* Objective
Duplicate the stretch of records from the line containing "Task: Expand the" through the line containing "[x=40, y=390]", including both of those lines, and leave the pictures out of your answer.

* Data for this task
◆ ◆ ◆ ◆ ◆ ◆ ◆

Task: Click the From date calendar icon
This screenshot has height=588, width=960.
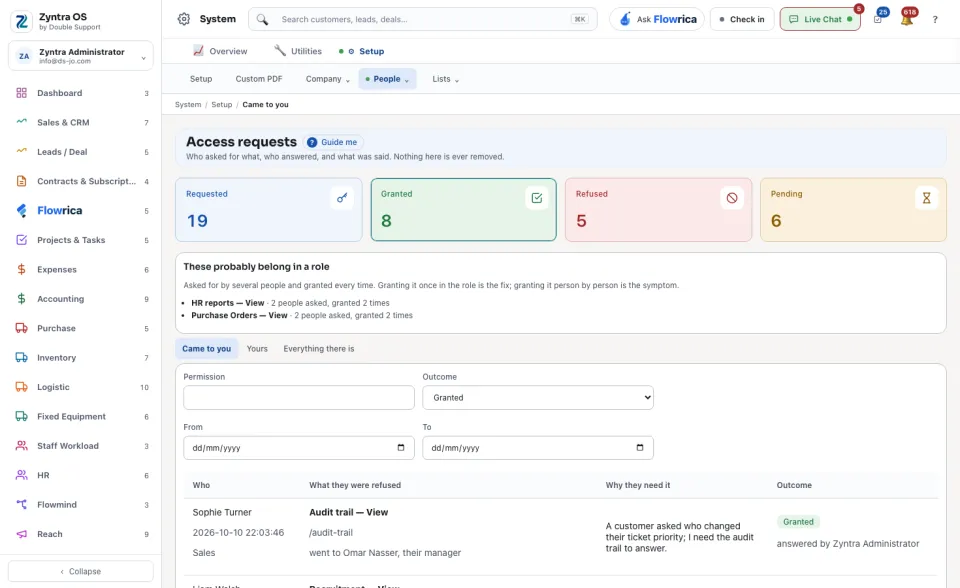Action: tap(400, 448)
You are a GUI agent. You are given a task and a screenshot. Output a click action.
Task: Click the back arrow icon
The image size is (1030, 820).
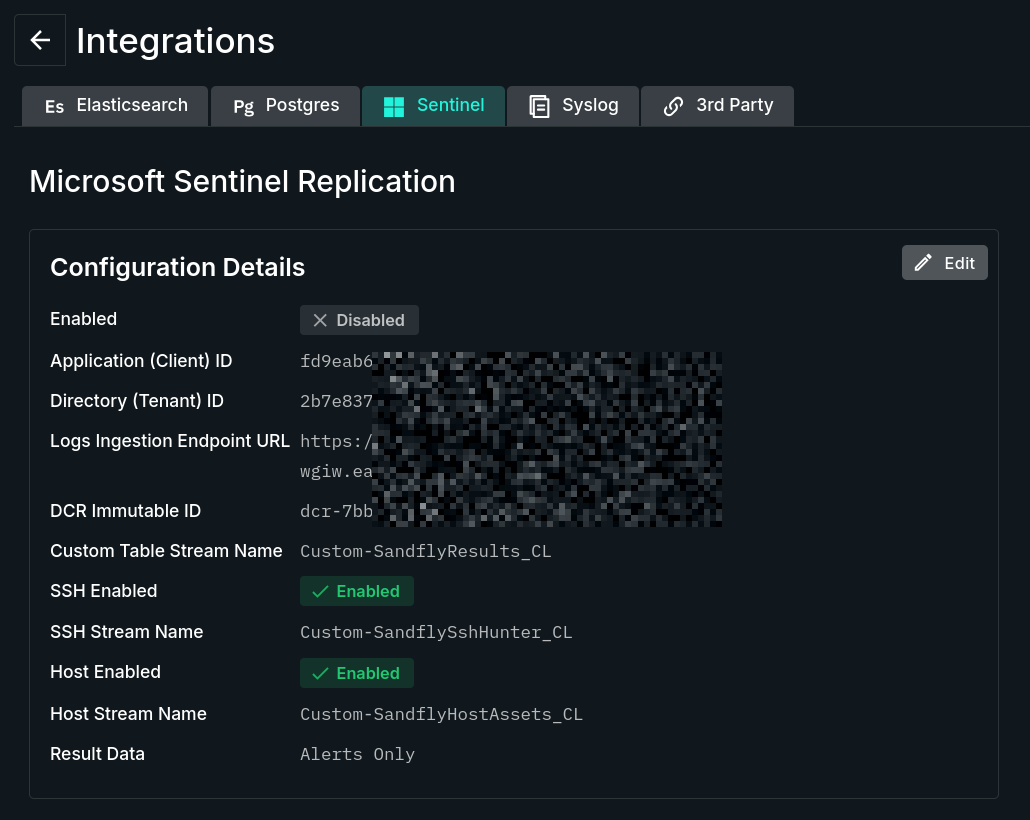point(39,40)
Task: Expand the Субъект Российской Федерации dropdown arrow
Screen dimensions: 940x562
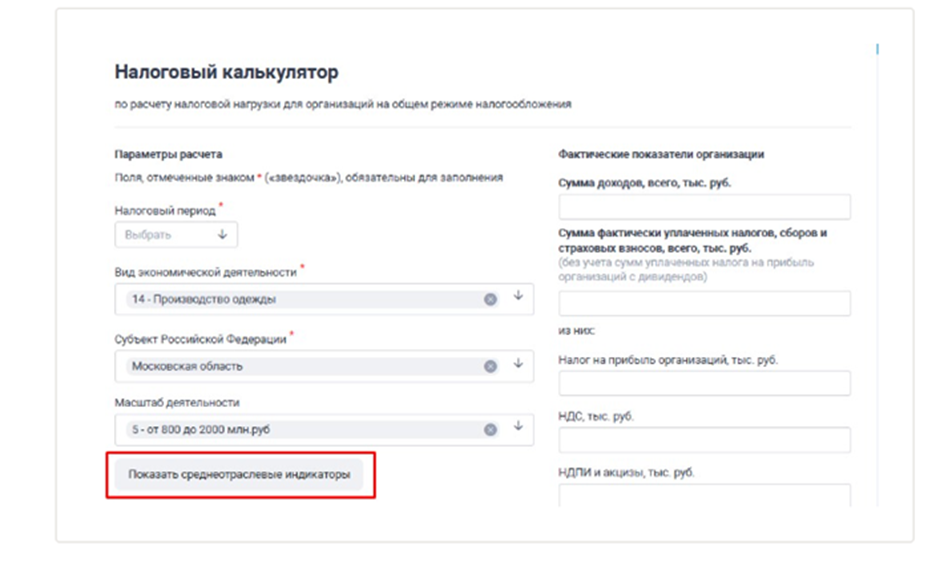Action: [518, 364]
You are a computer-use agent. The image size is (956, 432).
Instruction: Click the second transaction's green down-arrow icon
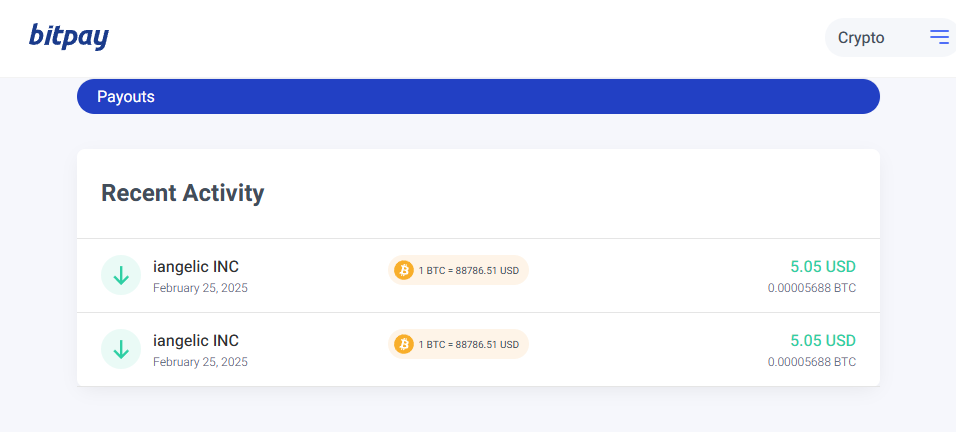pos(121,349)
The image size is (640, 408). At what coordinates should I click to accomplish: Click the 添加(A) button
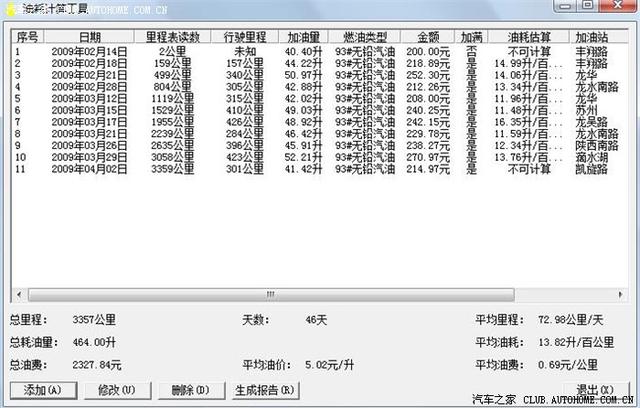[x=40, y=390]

◆ ◆ ◆ ◆ ◆ ◆ ◆

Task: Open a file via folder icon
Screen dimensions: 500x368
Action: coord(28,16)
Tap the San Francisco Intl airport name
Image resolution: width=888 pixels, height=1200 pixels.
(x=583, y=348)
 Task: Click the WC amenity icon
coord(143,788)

◆ ◆ ◆ ◆ ◆ ◆ ◆

* Written solution
Task: Expand the Субъект Российской Федерации dropdown arrow
Screen dimensions: 940x562
Action: [518, 364]
You are a computer-use agent. The image size is (956, 432).
Instruction: Click the second transaction's green down-arrow icon
pos(121,349)
The image size is (640, 408). At what coordinates should I click to accomplish: Click the 添加(A) button
[x=40, y=390]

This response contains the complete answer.